All of these things are editable in the system by users, and deletable.

Well, no. It is a database holding important information; with Referential Integrity, not a scratchpad, so the user cannot just walk up to it and "delete" something. It will contradict the same users requirement for maintaining historical data (in the Reading; Alert; Ack; Action; Download).

  • Cascading deletes are not allowed. Those functions are check boxes for non-databases, MS Access types. For real databases, the RI constraints stop parents with children from being deleted.

  • Primary Keys cannot (should not) be changed. Eg. UserId; LocationId; NetworkSlaveCode never change; remember, they are carefully considered Identifiers. One characteristic of PKs is that they are stable.

  • You can add new Users; you can change a current User's name; but you cannot delete an User who has entries in Download, Acknowledgement, Action.

Basically if it's editable then it has to be historical (so that excludes readings and alerts).

Also excludes: Downloads; Acknowledgements; Actions.

And the Reference tables: SensorType; AlertType; ActionType.

And the new History tables: they are inserted into, but they cannot be updated or deleted.

The problem I find with the isObselete flag is.. Say if you change the Location, the Sensor foreign key will now point to an obselete record, meaning you will have to duplicate every sensor record. This problem gets exponentially worse as the hierachy gets bigger.

  • Ok, so now do you understand the LocationId (FK) in Sensor will not change; there is no mass duplication, etc ? There is no problem in the first place (and there is in that stupid book!) that gets exponentially worse in the second place.

  • IsObsolete is inadequate for your requirement. (Refer below)

  • The UpdatedDtm in any real row (Reading, etc) identifies the Parent (FK to Sensor) History row (its AuditedDtm) that was in effect at the time.

  • Full Relational capability; Declarative Refential Integrity, etc.

  • Maintain the IDEF1X, Relational concept of strong Identifiers ... There is only one Current parent row (eg. Location)

  • The rows in the History are Images of the current row, before it was changed, at the stated AuditedDtm. The Current row (non-history) shows the one last UpdatedDtm, when the row was changed.

  • The AuditedDtm shows the entire series of UpdatedDtms for any given key; and thus I have used it to "partition" the real key in a temporal sense.

All that is required is a History table for each changeable table. I have provided the Hiistory tables for four Identifying tables: Location; Sensor; NetworkSlave; and User.

Please read this for understanding Auditable in the accounting sense.

Data Model

Link to Sensor Data Model with History (Page 2 contains the History tables and context).

Readers who are not familiar with the Relational Modelling Standard may find IDEF1X Notation useful.

Response to Comments

(1) My first issue is that of referential integrity with the historic data, in that I'm not sure there is any, and if there is I'm not sure how it works.
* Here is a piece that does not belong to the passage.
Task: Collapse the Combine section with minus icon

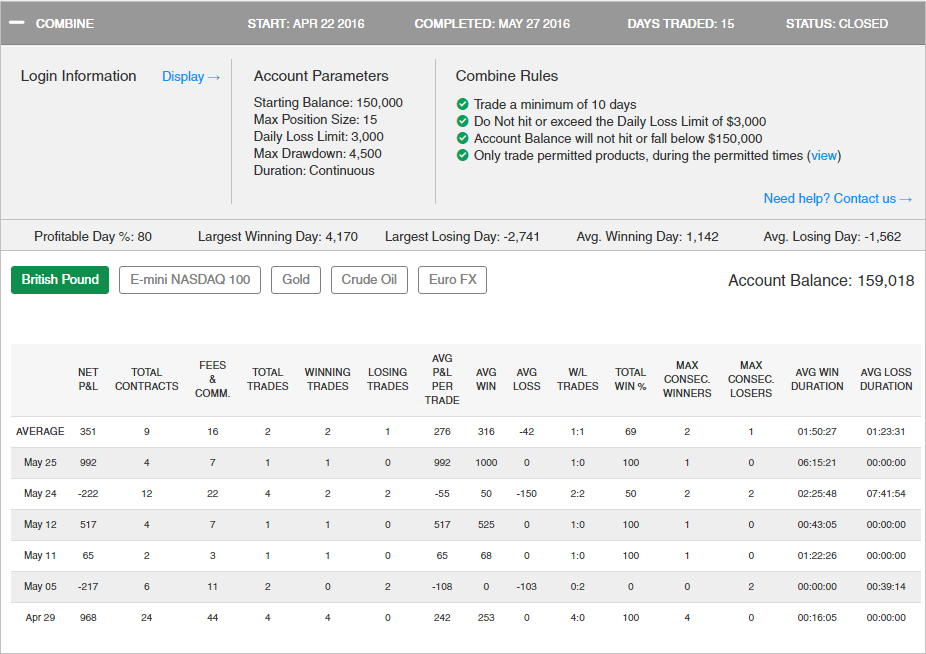Action: click(16, 23)
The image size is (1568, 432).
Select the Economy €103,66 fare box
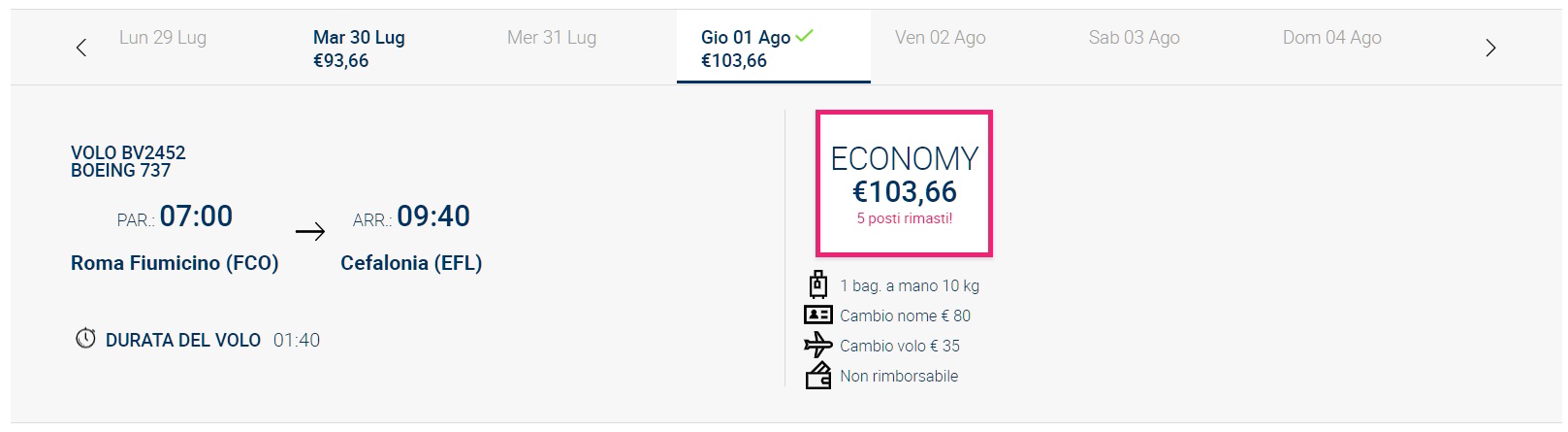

For instance, in SensoryHistory it would be possible to add a record that had an UpdatedDtm indicating a date time before the location itself existed, if you see what I mean. Whether this is actually an issue I'm not sure - enforcing that might be over the top.
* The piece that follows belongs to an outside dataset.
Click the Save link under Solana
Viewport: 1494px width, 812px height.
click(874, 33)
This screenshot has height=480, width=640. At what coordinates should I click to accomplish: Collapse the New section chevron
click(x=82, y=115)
(You raised a similar issue in the other question.) It may be that the dbs you have experienced did not actually have the Referential Integrity in place; that the Relation lines were there just for documentation; that the RI was "implemented in app code" (which means there is no RI).
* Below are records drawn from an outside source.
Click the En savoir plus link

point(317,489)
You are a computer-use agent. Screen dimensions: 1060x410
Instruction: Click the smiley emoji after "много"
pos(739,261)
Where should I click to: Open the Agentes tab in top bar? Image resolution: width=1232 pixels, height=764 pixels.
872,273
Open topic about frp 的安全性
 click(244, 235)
This is an ISO/IEC/ANSI Standard SQL database. That allows Declarative Referential Integrity. Every Relation line is implemented as a PK::FK Reference, an actual Constraint that is Declared. Eg:

CREATE TABLE Location
    ...
    CONSTRAINT UC_PK
        PRIMARY KEY (LocationId)
    ...
CREATE TABLE Sensor
    ...
    CONSTRAINT UC_PK
        PRIMARY KEY (LocationId, SensorNo)
    CONSTRAINT Location_Sensor_fk
        FOREIGN KEY (LocationId)
        REEFERENCES Location(LocationId)
    ...
CREATE TABLE SensorHistory
    ...
    CONSTRAINT UC_PK
        PRIMARY KEY (LocationId, SensorNo, UpdatedDtm))
    CONSTRAINT Sensor_SensorHistory_fk
        FOREIGN KEY (LocationId, SensorNo)
        REEFERENCES Sensor (LocationId, SensorNo)
    ...
Those Declared Constraints are enforced by the server; not via triggers; not in app code. That means:

  • A Sensor with a LocationId that does not exist in Location cannot be inserted
  • A LocationId in Location that has rows in Sensor cannot be deleted
  • A SensorHistory with a LocationId+SensorNo that does not exist in Sensor cannot be inserted
  • A LocationId+SensorNo in Sensor that has rows in SensorHistory cannot be deleted.

(1.1) All columns should have RULEs and CHECK Constraints to Constrain their range of values. That in addition to the fact that all INSERT/UPDATE/DELETEs are programmatic, within stored procs, therefore accidents do not happen, and people do not walk up to the database and run commands against it (excepts SELECTS).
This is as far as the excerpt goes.